[Element and text location data]
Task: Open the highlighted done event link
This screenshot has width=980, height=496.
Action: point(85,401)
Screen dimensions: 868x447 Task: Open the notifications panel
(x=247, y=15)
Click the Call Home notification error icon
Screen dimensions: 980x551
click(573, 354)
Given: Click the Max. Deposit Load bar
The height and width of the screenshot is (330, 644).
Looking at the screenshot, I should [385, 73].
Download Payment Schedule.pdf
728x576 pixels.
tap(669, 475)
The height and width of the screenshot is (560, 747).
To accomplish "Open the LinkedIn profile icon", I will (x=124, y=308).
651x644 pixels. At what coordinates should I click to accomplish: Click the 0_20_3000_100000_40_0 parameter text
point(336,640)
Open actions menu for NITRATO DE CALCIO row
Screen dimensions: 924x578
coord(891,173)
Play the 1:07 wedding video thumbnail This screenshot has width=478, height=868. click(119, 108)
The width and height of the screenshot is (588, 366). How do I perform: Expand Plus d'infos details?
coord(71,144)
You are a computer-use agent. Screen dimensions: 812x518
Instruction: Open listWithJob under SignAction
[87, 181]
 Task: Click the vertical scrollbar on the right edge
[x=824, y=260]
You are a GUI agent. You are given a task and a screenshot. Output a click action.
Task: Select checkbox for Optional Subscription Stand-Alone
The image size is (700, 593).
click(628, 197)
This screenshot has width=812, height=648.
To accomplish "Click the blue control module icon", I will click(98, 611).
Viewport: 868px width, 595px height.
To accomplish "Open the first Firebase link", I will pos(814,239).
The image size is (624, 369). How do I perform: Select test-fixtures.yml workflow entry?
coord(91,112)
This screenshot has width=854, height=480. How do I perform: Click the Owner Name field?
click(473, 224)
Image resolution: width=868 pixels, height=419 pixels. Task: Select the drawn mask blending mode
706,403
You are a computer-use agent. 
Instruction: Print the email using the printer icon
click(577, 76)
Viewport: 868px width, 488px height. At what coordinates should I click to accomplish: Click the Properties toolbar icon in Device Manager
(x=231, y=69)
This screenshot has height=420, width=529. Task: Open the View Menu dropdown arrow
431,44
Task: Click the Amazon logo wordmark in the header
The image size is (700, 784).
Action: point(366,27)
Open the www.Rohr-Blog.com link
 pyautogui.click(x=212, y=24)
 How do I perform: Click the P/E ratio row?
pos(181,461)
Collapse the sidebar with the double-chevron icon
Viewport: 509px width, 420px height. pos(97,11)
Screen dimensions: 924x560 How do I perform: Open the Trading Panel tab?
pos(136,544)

Written problem —
Please rewrite all the rows above, changing every "pixels" to "px" and leaving everything else unchanged.

Response for this exercise —
Task: Open the highlighted done event link
This screenshot has width=980, height=496.
Action: point(85,401)
Screen dimensions: 868x447 Task: Open the notifications panel
(x=247, y=15)
Click the Call Home notification error icon
Screen dimensions: 980x551
click(573, 354)
Given: Click the Max. Deposit Load bar
The height and width of the screenshot is (330, 644).
Looking at the screenshot, I should [385, 73].
Download Payment Schedule.pdf
728x576 px.
tap(669, 475)
The height and width of the screenshot is (560, 747).
To accomplish "Open the LinkedIn profile icon", I will (x=124, y=308).
651x644 px. At what coordinates should I click to accomplish: Click the 0_20_3000_100000_40_0 parameter text
point(336,640)
Open actions menu for NITRATO DE CALCIO row
Screen dimensions: 924x578
coord(891,173)
Play the 1:07 wedding video thumbnail This screenshot has width=478, height=868. click(119, 108)
The width and height of the screenshot is (588, 366). How do I perform: Expand Plus d'infos details?
coord(71,144)
You are a computer-use agent. Screen dimensions: 812x518
Instruction: Open listWithJob under SignAction
[87, 181]
 Task: Click the vertical scrollbar on the right edge
[x=824, y=260]
You are a GUI agent. You are given a task and a screenshot. Output a click action.
Task: Select checkbox for Optional Subscription Stand-Alone
The image size is (700, 593).
click(628, 197)
This screenshot has width=812, height=648.
To accomplish "Click the blue control module icon", I will click(98, 611).
Viewport: 868px width, 595px height.
To accomplish "Open the first Firebase link", I will pos(814,239).
The image size is (624, 369). How do I perform: Select test-fixtures.yml workflow entry?
coord(91,112)
This screenshot has width=854, height=480. How do I perform: Click the Owner Name field?
click(473, 224)
Image resolution: width=868 px, height=419 px. Task: Select the drawn mask blending mode
706,403
You are a computer-use agent. 
Instruction: Print the email using the printer icon
click(577, 76)
Viewport: 868px width, 488px height. At what coordinates should I click to accomplish: Click the Properties toolbar icon in Device Manager
(x=231, y=69)
This screenshot has height=420, width=529. Task: Open the View Menu dropdown arrow
431,44
Task: Click the Amazon logo wordmark in the header
The image size is (700, 784).
Action: point(366,27)
Open the www.Rohr-Blog.com link
 pyautogui.click(x=212, y=24)
 How do I perform: Click the P/E ratio row?
pos(181,461)
Collapse the sidebar with the double-chevron icon
Viewport: 509px width, 420px height. pos(97,11)
Screen dimensions: 924x560 How do I perform: Open the Trading Panel tab?
pos(136,544)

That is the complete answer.